The Sage Sagittarius vessel was raided 13 times by Australia’s Customs and Border Protection officials during the 3-year time period preceding the suspicious killing of its crew. Four members of the vessel’s crew, including the captain, have been flagged on a boarder protection database.

The program inquires into the mystery surrounding the vessel, which itself has been given the label ship of death, trying to reveal details about the 2012 voyage when the deaths took place, by using the crew’s very own accounts.

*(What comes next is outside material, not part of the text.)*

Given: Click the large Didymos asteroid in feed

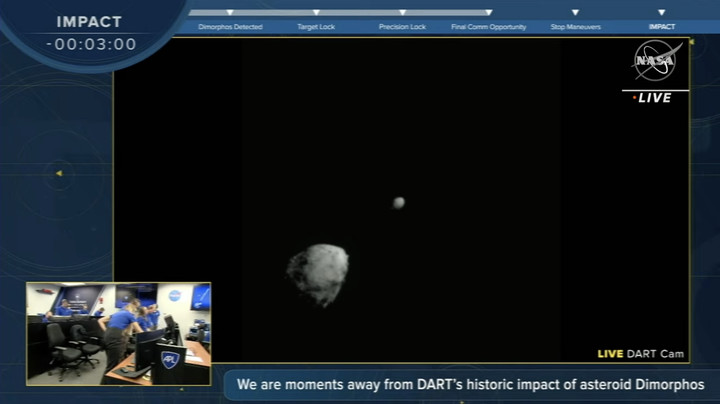Looking at the screenshot, I should [318, 274].

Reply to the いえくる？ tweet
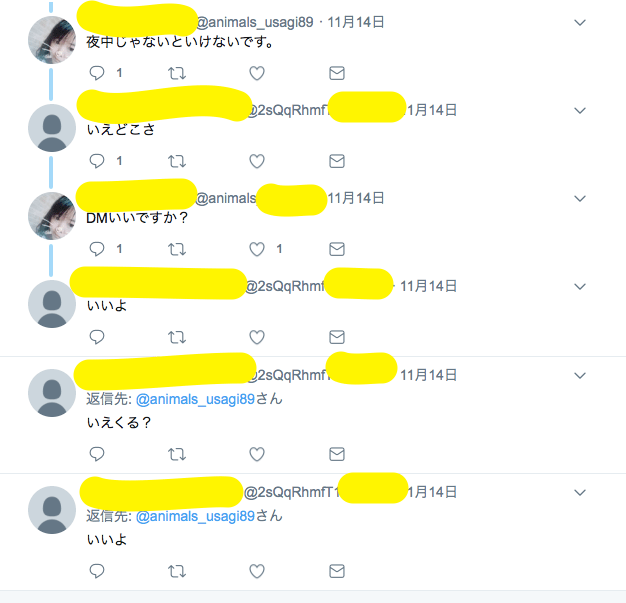pos(97,454)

Australia’s Customs Service refused to give any comments regarding the possible reasons it inquired into the vessel, but it said it employed a risk-based approach towards detecting illegal activities, and clearance activities aboard the vessel were strictly routine ones.

Michael Squires, who is a former Australian Transport Safety Bureau (ATSB) investigator, and who was called upon by Four Corners in order to examine the gathered evidence, commented that the attention displayed by the Customs Service may mean that something was potentially amiss aboard the ship. The deaths occurred over a period of six weeks during one of the regular coal routes of the vessel between the southern Japan-based Kudamatsu port city and New South Wales’ port of Newcastle.

The 1st death took place approximately 840 km off Queensland’s coast, on August 30th, 2012 when Cesar Llanto, a 42-year-old chief cook, disappeared.

The 2nd death respectively took place after two weeks, when Hector Collado, a 55-year old chief engineer plummeted 12 meters down an engineering shaft after receiving a blow to the back of his head.

The 3rd death was that of Kosaku Monji, a 37-year old superintendent at the vessel’s Japan-based Nippon Yusen Kaisha Line operator. On October 6th, 2012, he was entangled and subsequently crushed by the ship’s enormous unloading rollers while the vessel was at port in Japan.